Given text ▸
--*--

Aristotle for instance was so learned that he is possibly the only person ever to have known everything there was to know at the time. His ideas remained central to the intellectual orthodoxy for almost 2000 years. Then in 1609 the observations Galileo made with the newly invented telescope confirmed the Copernican claim that the Earth travels around the Sun, not the other way round as Aristotle had argued. It was one of the ideas which during the Renaissance blew away the overbearing Medieval authority of Aristotle and Catholicism.
The new freedom from dogma segued into the Enlightenment and brought about further revolutions in our thinking, institutions and nations. The ancient belief that elements could change from one thing into another, the theoretical inspiration for alchemy, was finally laid to rest by Antoine Lavoisier, ending millennia of futile attempts to turn all manner of concoctions into gold. Lavoisier himself was dispatched by the guillotine, a victim of popular fury during the French Revolution, because of his role as a tax collector.
Another pre-historic belief lasted even longer: the contention that life sprang spontaneously from the ground; that maggots just happen to erupt from decaying flesh, still had its adherents until, in 1864, another Frenchman, Louis Pasteur, demonstrated that life won’t appear where life doesn’t put it.

--*--

Written request 1 ▸ In the passage on overturned scientific beliefs, write out the words from "Another pre-historic belief" to "doesn’t put it." without changing anything.
Written request 2 ▸ Translate this sentence from the passage on overturned scientific beliefs into Spanish: "Lavoisier himself was dispatched by the guillotine, a victim of popular fury during the French Revolution, because of his role as a tax collector."

Word and element location entries ▸
--*--

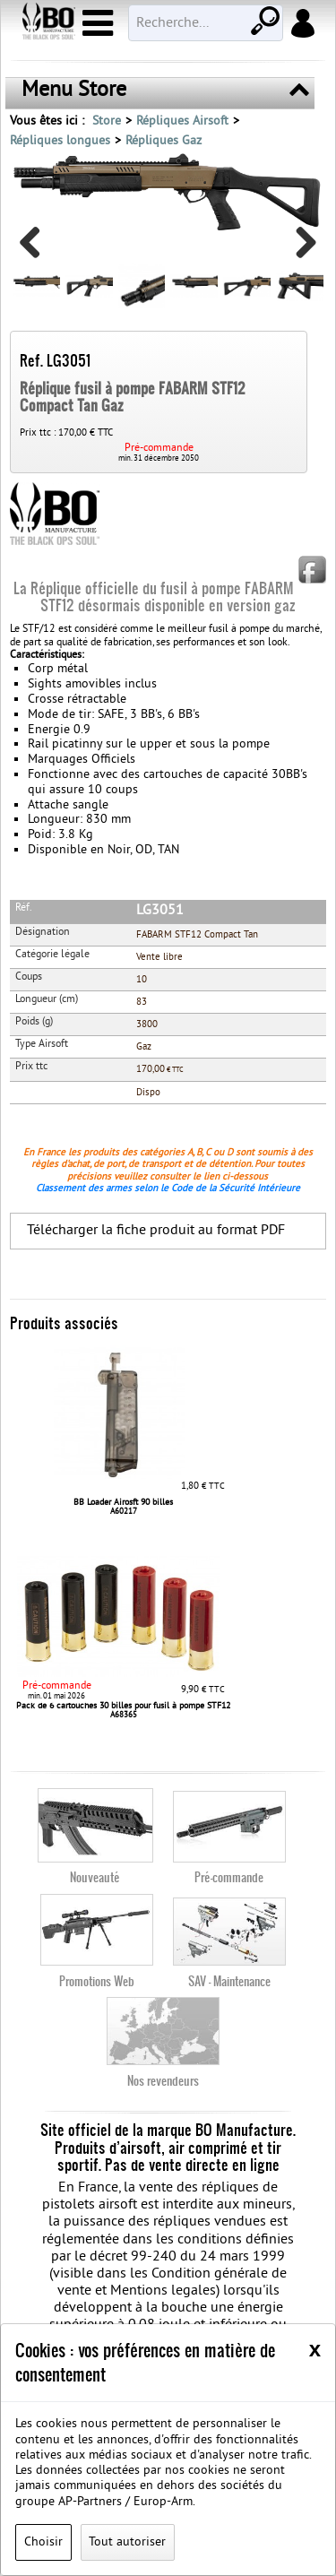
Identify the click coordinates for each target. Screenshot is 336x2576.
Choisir (43, 2542)
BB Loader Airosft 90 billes (123, 1502)
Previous (37, 249)
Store (106, 121)
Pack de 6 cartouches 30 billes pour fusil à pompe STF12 (123, 1706)
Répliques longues (60, 141)
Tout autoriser (127, 2542)
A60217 (123, 1512)
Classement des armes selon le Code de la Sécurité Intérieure (168, 1188)
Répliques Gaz (163, 141)
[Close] (315, 2349)
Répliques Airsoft (182, 121)
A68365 (123, 1715)
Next (299, 249)
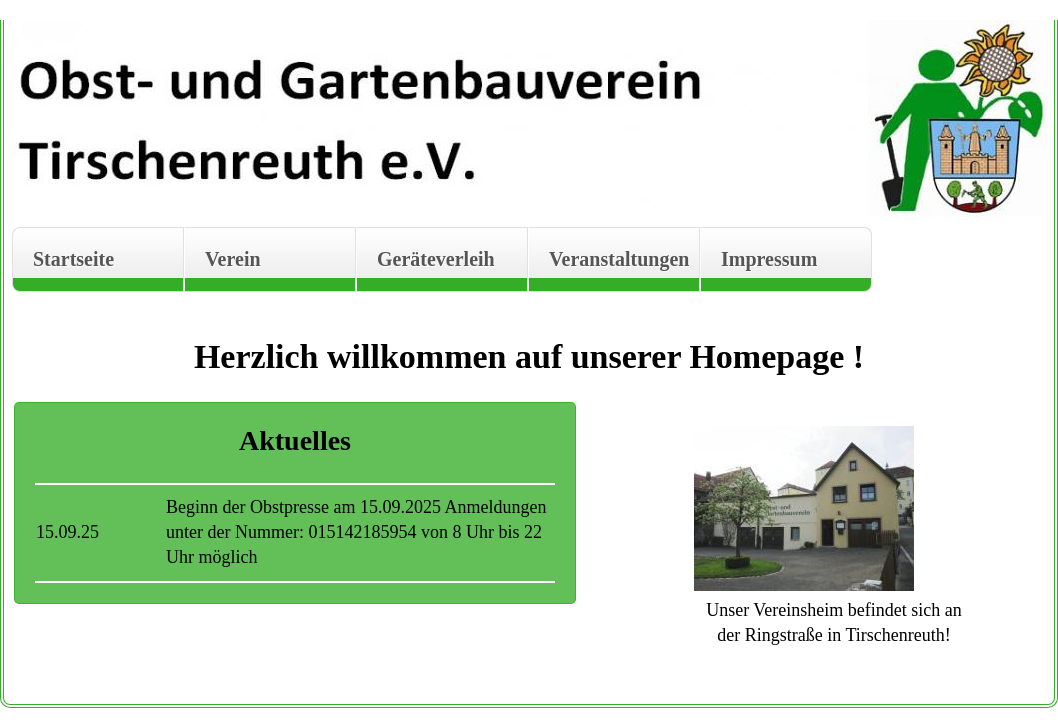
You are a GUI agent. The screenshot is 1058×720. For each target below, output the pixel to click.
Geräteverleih (436, 259)
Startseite (73, 259)
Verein (233, 259)
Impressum (769, 259)
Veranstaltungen (619, 259)
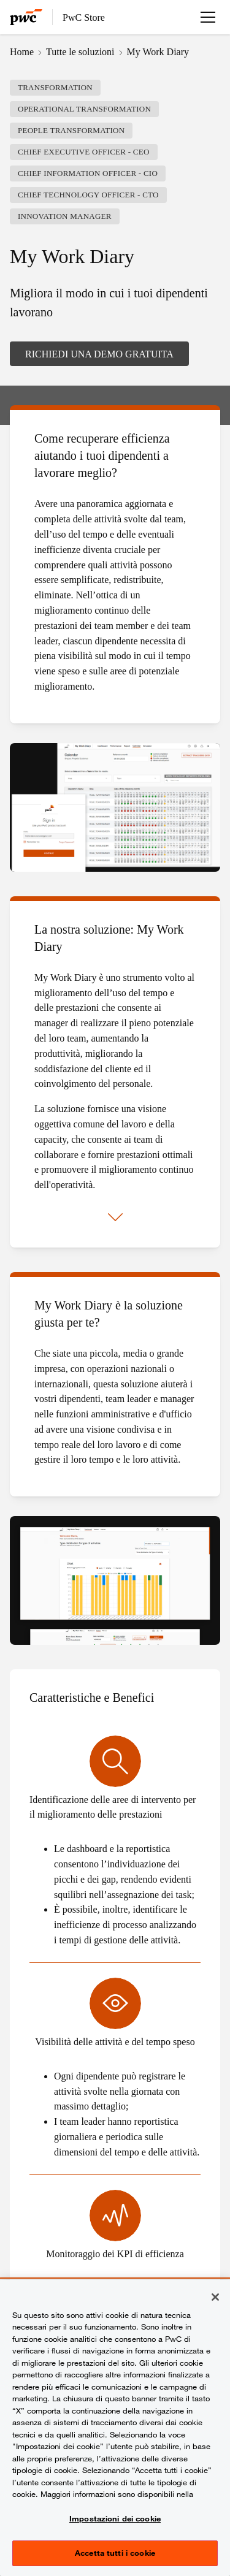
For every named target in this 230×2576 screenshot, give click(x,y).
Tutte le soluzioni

--*--

Worked solution 1 ▸
Another pre-historic belief lasted even longer: the contention that life sprang spontaneously from the ground; that maggots just happen to erupt from decaying flesh, still had its adherents until, in 1864, another Frenchman, Louis Pasteur, demonstrated that life won’t appear where life doesn’t put it.

Worked solution 2 ▸ El propio Lavoisier fue despachado por la guillotina, víctima de la furia popular durante la Revolución Francesa, debido a su papel como recaudador de impuestos.